WORK INSTRUCTION:
Exact wording is required: give all the records again, minus the pictures.

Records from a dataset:
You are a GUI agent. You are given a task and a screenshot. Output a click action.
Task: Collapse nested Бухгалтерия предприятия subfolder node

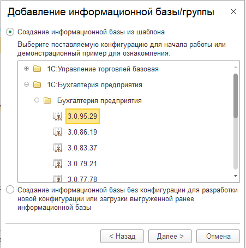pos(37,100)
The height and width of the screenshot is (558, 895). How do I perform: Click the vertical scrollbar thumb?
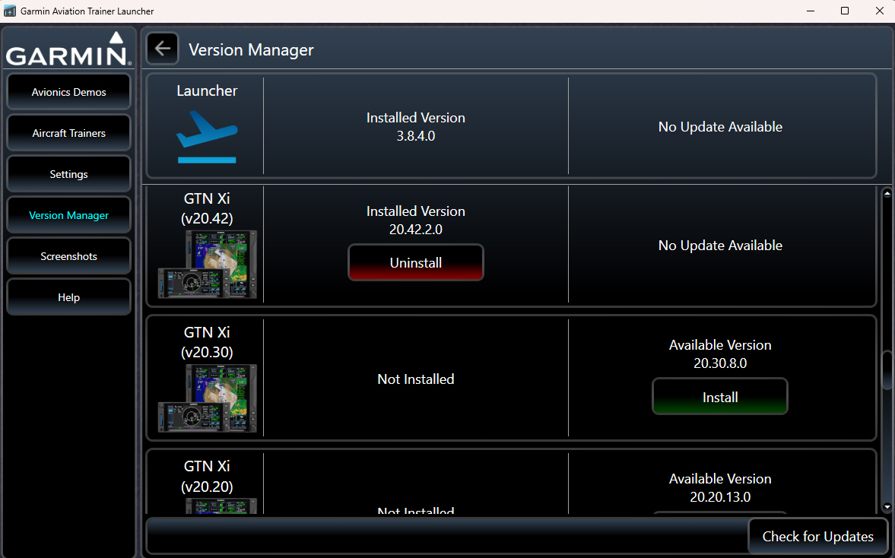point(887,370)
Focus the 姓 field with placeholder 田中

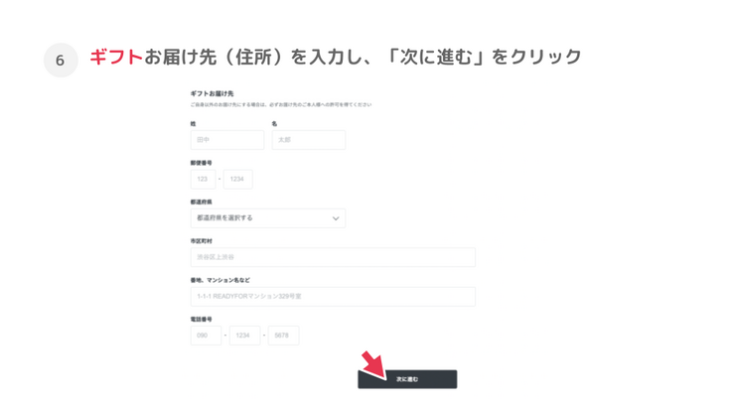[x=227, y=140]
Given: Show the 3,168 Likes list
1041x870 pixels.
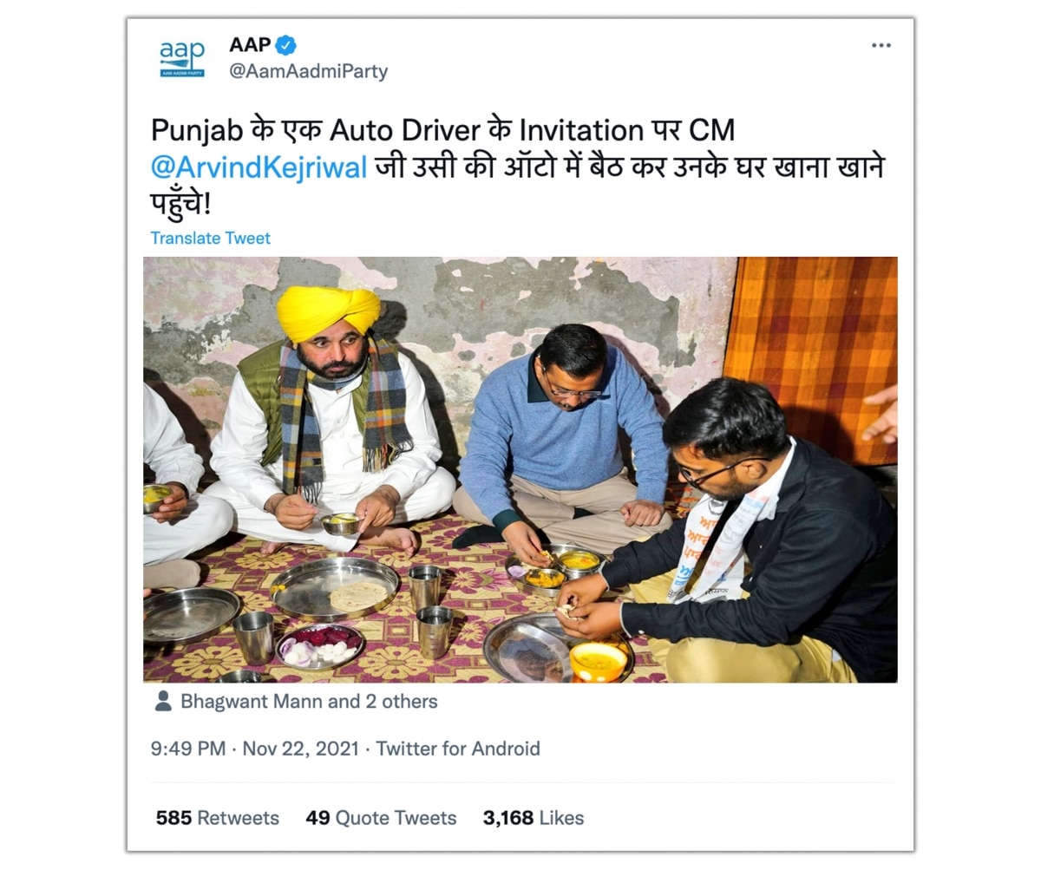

RESPONSE AREA:
You are a GUI agent. You are given a task and a screenshot. Output a click action.
Task: Collapse nested Бухгалтерия предприятия subfolder node

pos(37,100)
The height and width of the screenshot is (558, 895). How do I perform: Click the vertical scrollbar thumb?
point(887,370)
Focus the 姓 field with placeholder 田中

[x=227, y=140]
Given: Show the 3,168 Likes list
1041x870 pixels.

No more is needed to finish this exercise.